*Task to complete*: Please retype the data below in full.

=== Section Start ===

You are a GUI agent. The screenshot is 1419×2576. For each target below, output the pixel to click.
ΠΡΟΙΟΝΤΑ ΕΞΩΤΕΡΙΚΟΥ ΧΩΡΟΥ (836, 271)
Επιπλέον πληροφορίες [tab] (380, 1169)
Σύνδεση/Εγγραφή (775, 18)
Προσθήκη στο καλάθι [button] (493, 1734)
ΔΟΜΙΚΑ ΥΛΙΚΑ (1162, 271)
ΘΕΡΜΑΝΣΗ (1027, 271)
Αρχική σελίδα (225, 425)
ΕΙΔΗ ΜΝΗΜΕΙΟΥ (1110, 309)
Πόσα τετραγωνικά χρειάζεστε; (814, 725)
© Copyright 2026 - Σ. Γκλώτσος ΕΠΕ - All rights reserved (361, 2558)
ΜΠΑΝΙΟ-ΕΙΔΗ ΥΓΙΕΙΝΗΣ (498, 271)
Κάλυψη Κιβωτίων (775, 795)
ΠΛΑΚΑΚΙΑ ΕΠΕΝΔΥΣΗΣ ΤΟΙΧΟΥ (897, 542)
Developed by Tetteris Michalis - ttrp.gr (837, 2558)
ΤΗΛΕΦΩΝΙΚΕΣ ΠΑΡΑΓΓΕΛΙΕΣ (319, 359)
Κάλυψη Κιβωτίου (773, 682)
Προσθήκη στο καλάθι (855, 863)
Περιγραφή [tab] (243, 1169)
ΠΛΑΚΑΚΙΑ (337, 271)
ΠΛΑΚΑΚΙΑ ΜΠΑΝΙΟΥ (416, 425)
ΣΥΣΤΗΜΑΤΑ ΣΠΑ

=== Section End ===

*Response for this exercise*:
You are a GUI agent. The screenshot is 1419×2576. For each target below, output the pixel to click.
ΠΡΟΙΟΝΤΑ ΕΞΩΤΕΡΙΚΟΥ ΧΩΡΟΥ (836, 271)
Επιπλέον πληροφορίες [tab] (380, 1169)
Σύνδεση/Εγγραφή (775, 18)
Προσθήκη στο καλάθι [button] (493, 1734)
ΔΟΜΙΚΑ ΥΛΙΚΑ (1162, 271)
ΘΕΡΜΑΝΣΗ (1027, 271)
Αρχική σελίδα (225, 425)
ΕΙΔΗ ΜΝΗΜΕΙΟΥ (1110, 309)
Πόσα τετραγωνικά χρειάζεστε; (814, 725)
© Copyright 2026 - Σ. Γκλώτσος ΕΠΕ - All rights reserved (361, 2558)
ΜΠΑΝΙΟ-ΕΙΔΗ ΥΓΙΕΙΝΗΣ (498, 271)
Κάλυψη Κιβωτίων (775, 795)
ΠΛΑΚΑΚΙΑ ΕΠΕΝΔΥΣΗΣ ΤΟΙΧΟΥ (897, 542)
Developed by Tetteris Michalis - ttrp.gr (837, 2558)
ΤΗΛΕΦΩΝΙΚΕΣ ΠΑΡΑΓΓΕΛΙΕΣ (319, 359)
Κάλυψη Κιβωτίου (773, 682)
Προσθήκη στο καλάθι (855, 863)
Περιγραφή [tab] (243, 1169)
ΠΛΑΚΑΚΙΑ (337, 271)
ΠΛΑΚΑΚΙΑ ΜΠΑΝΙΟΥ (416, 425)
ΣΥΣΤΗΜΑΤΑ ΣΠΑ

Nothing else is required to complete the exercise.